By Ramotswedi Rammutla 16 July 2020
Mahikeng: The ban of tobacco since the beginning of lockdown in March was put in place to reduce complications for smokers and secondary smokers, should they contract the corona virus. The Fair Trade Independent Tobacco Association, TIFA has taken government to task through the courts to fight against the ban. Government has stuck to their convictions and will not allow it even after they allowed alcohol sales which were suspended again on Sunday by President Cyril Ramaphosa. This has resulted in a R400 billion lost in the mainstream value chain of the industry.
According to a 2018 Ipsos Tobacco market study report, illegal cigarettes accounted to 33% of all sales made in South Africa. These are cigarettes in the informal market which makes up 42% of the informal market. “As of 2019 the minimum collectible tax on a pack of 20 cigarettes was R17.85 making any pack selling for less than this suspect of being illegal” said a British American Tobacco (BAT) statement. Local producer Golden Leaf Tobacco (GLT) producers of South Africa’s top selling brands RG and Savannah sells at between R10 and R15 a packet and had a 73% share of the market with the other four producers only a combined 27% share. BAT only made 0.9 % in sales while GLT had 76.1 % indicated the report.

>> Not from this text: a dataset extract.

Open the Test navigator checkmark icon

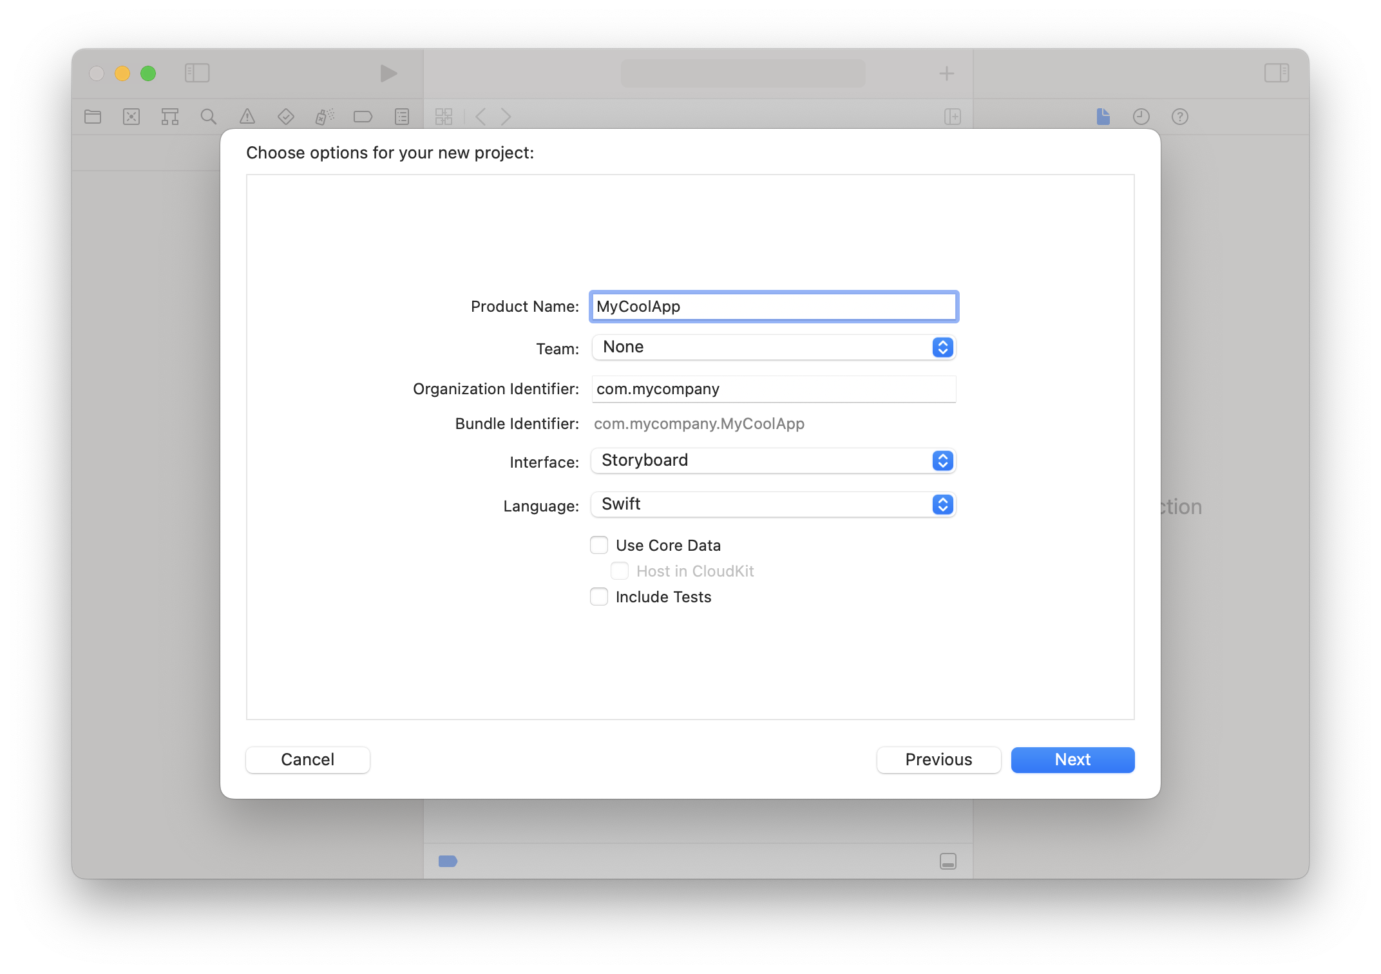tap(285, 117)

The realities on the streets are that cigarettes have continued to be sold in the black market, in South Africa allowing illicit trade to boom as prices increase by over 300%. At the start of lockdown, brands belonging to the big tobacco brands were the first to feel the pinch as they went up. Dunhill Courtleigh the best selling of the brands went from R3 a single cigarette to R6 within days of the ban. By the second and third week of lockdown the cigarettes went up to R10 a cigarette. This lasted until they were unavailable in the black market; RG brands that were sold for 50 cents to R1 took the same route with them reaching the R3 mark within the first week. They reached a peak price of R5 by the end of March. The price fluctuated until the lockdown was eased to level 3 on June 1, which saw a decrease to a flat rate. Those products are now being sold for R4 a unit with some selling them at R3.50. This means a packet of the cheapest cigarettes is now being sold at between R70 and R80.

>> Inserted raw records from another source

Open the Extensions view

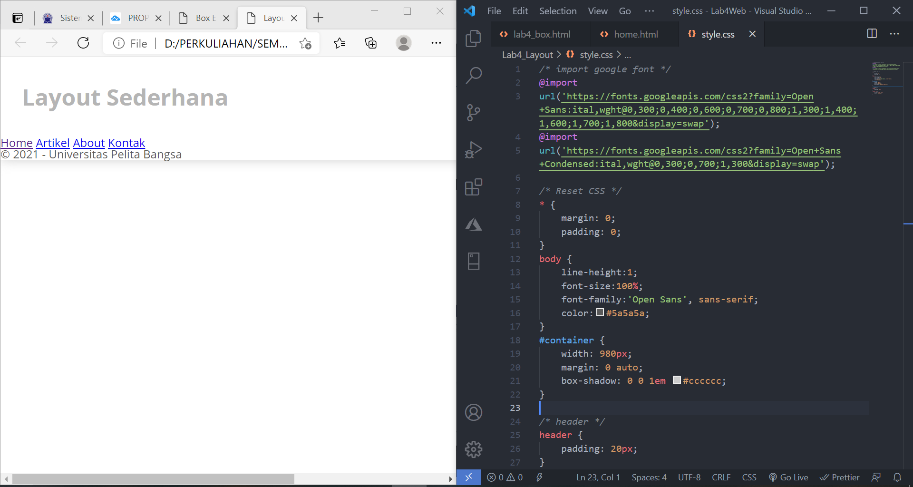pos(473,186)
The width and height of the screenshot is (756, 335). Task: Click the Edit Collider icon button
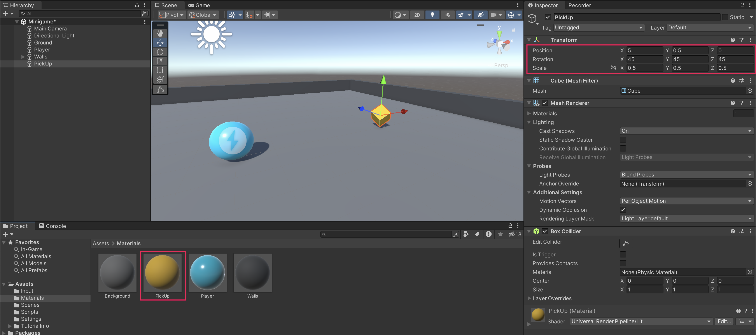click(x=626, y=243)
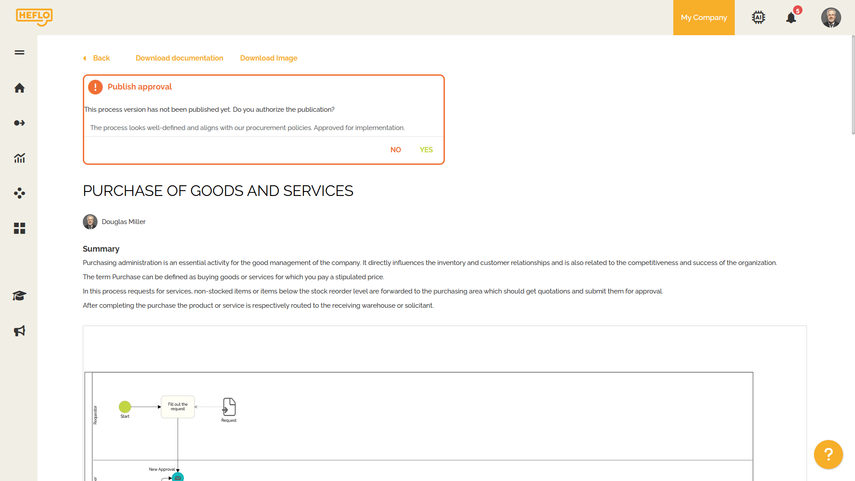The image size is (855, 481).
Task: Click the megaphone announcements icon
Action: (19, 331)
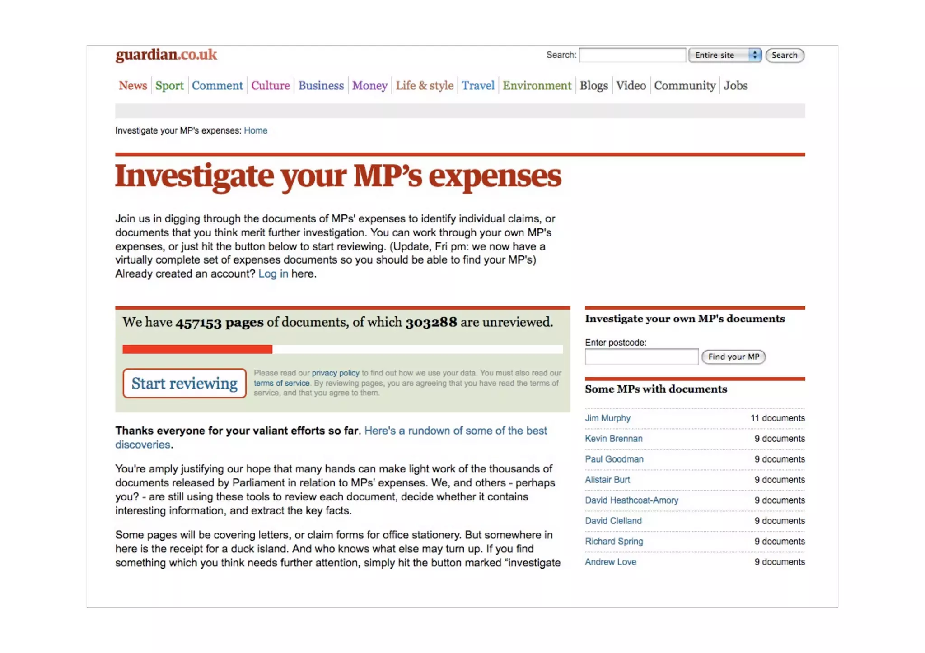
Task: Open the Culture navigation item
Action: (x=270, y=85)
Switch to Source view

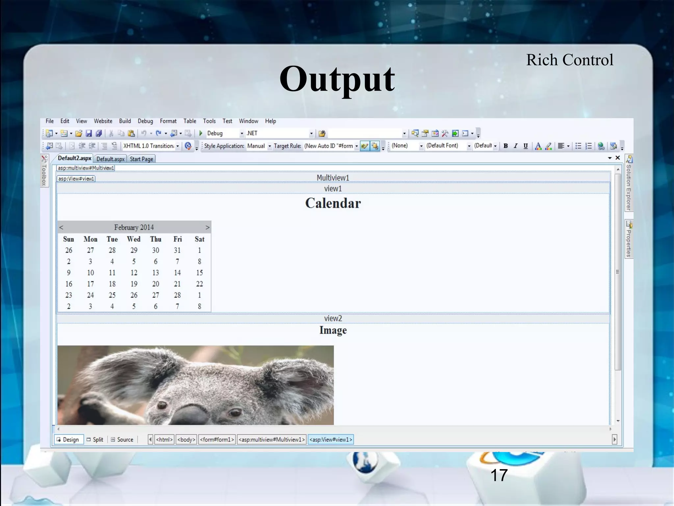click(x=122, y=439)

These sales are not taxed and have seen traders making a considerable amount of money from the product alone. Traders have confirmed that they have not stopped selling them because of the prospects in that trade and the high demand. This was the same pattern that followed the alcohol ban which saw prices sky- rocket with a normal 750 ml beer being sold at around R40 a bottle. The cheapest brands by South African Breweries were being sold at around R350; a case of 24 bottles, 340ml and 440ml being sold from R350 to R450. This has become the norm for those unable to quit.

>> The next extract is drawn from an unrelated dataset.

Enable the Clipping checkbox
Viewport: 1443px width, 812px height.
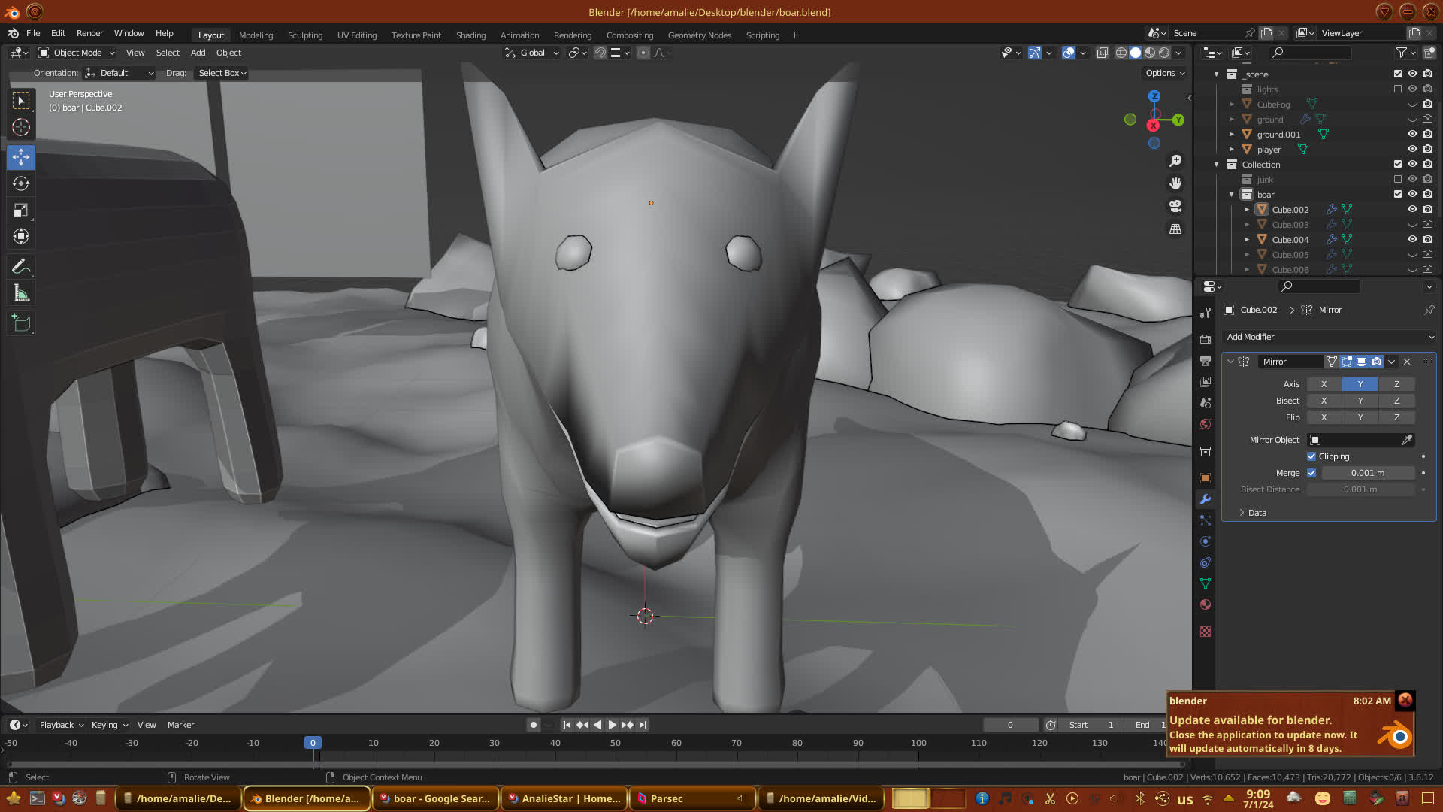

As the alcohol prices peaked and went extremely high, the supply of retail brands was at its minimum in the black market; the same thing happened where we witnessed home- brewed African beverages becoming the new top sellers in the informal market. This has raised questions of whether the ban has had any impact in how the disease spreads or the increase in number of cases because the sale of these products did not stop.
The North West province had the highest percentage of sales of “Tobacco” products below minimum collectible tax at 52.2% followed by the Western Cape at 50.3%, Limpopo 48.9% and Gauteng at 44.8%. Cigarette and alcohol sales remain banned in South Africa as Coronavirus cases go over the 300000 mark and deaths to 4000 plus.